取り組む課題: 本文抜粋の「内藤:先日、私が高校生のときに」で始まる段落を、主な事実を残して箇条書きに書き直してください。

本文抜粋:
++++++++++++++++++++

内藤:先日、私が高校生のときに使っていたシグマベストシリーズ(文英堂)の歴史の参考書を見てみたら、鎌倉幕府の成立時期は、侍所の設置(1180年)、東海道以東の東国の支配権獲得(1183年)、守護・地頭の設置(1185年)、源頼朝の征夷大将軍就任(1192年)の4時点を挙げた上、「鎌倉幕府は、この4時期にわたり12年をかけて、名実ともに成立したと考えるべきであろう」と書いてありました。高校のときは年号の暗記ばかりしていましたので、こういう内容を高校生のときにもっとよく理解していれば、さらに日本史を好きになれたのではないかと思います。
本郷:歴史は絶対に大学受験科目から外すべきで、これは私の使命だと思っています。そうすると、暗記から開放されるでしょう?人物を語らず、暗記に縛られる歴史学習で本当にいいのだろうかと思っています。ある時代の社会を客観的に分析していくと、その社会特有の構造が見えてきますし、その社会の成り立ちや、どんな指向性、すなわちベクトルを有しているかが解明できます。そのベクトルに合致した行動をとっている人が歴史的に大きな成果を生み出すことができる「歴史的人間」になるのだと考えます。

++++++++++++++++++++

データの内容:

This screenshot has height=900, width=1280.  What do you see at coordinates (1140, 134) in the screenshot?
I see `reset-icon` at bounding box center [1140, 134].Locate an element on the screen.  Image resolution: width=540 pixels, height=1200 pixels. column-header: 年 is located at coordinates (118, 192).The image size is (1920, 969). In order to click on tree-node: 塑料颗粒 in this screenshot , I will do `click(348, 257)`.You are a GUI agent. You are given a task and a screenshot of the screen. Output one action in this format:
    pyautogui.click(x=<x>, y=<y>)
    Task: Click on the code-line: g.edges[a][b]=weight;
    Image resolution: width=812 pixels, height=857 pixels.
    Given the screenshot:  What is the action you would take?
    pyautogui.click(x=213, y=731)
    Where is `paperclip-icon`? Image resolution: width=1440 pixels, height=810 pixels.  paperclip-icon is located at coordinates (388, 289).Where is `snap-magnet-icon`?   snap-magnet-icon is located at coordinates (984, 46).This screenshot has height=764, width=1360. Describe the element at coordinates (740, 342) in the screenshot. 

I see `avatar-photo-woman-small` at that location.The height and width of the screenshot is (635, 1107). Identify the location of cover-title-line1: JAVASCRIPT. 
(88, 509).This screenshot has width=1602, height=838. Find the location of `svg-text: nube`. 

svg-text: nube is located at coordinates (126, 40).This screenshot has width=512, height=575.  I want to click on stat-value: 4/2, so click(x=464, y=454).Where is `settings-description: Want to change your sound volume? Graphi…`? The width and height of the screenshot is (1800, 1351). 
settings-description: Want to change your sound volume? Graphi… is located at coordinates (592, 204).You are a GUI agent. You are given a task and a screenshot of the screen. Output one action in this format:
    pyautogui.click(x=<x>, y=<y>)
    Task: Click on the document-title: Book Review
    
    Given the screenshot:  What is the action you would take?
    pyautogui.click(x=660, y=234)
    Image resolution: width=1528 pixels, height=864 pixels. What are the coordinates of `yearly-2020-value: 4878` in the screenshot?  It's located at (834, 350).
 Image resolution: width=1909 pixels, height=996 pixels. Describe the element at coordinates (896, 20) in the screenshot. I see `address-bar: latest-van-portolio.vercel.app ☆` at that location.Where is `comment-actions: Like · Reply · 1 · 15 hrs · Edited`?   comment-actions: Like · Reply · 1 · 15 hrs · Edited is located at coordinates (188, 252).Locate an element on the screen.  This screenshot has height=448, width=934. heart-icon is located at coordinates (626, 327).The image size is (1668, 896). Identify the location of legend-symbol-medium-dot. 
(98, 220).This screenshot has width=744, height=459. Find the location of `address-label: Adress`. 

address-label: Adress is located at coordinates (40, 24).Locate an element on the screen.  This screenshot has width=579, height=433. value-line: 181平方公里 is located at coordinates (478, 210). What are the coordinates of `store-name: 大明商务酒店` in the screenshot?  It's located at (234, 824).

++++++++++++++++++++

この課題の解答:
- 内藤氏は、高校生のときに使っていたシグマベストシリーズ(文英堂)の歴史の参考書を見返した。
- その参考書は、鎌倉幕府の成立時期として次の4時点を挙げていた。
  - 侍所の設置(1180年)
  - 東海道以東の東国の支配権獲得(1183年)
  - 守護・地頭の設置(1185年)
  - 源頼朝の征夷大将軍就任(1192年)
- 参考書には、鎌倉幕府はこの4時期にわたり12年をかけて名実ともに成立したと考えるべきだと書かれていた。
- 内藤氏は高校時代、年号の暗記ばかりしていた。
- こうした内容をもっと理解していれば、日本史をさらに好きになれたのではないかと内藤氏は考えている。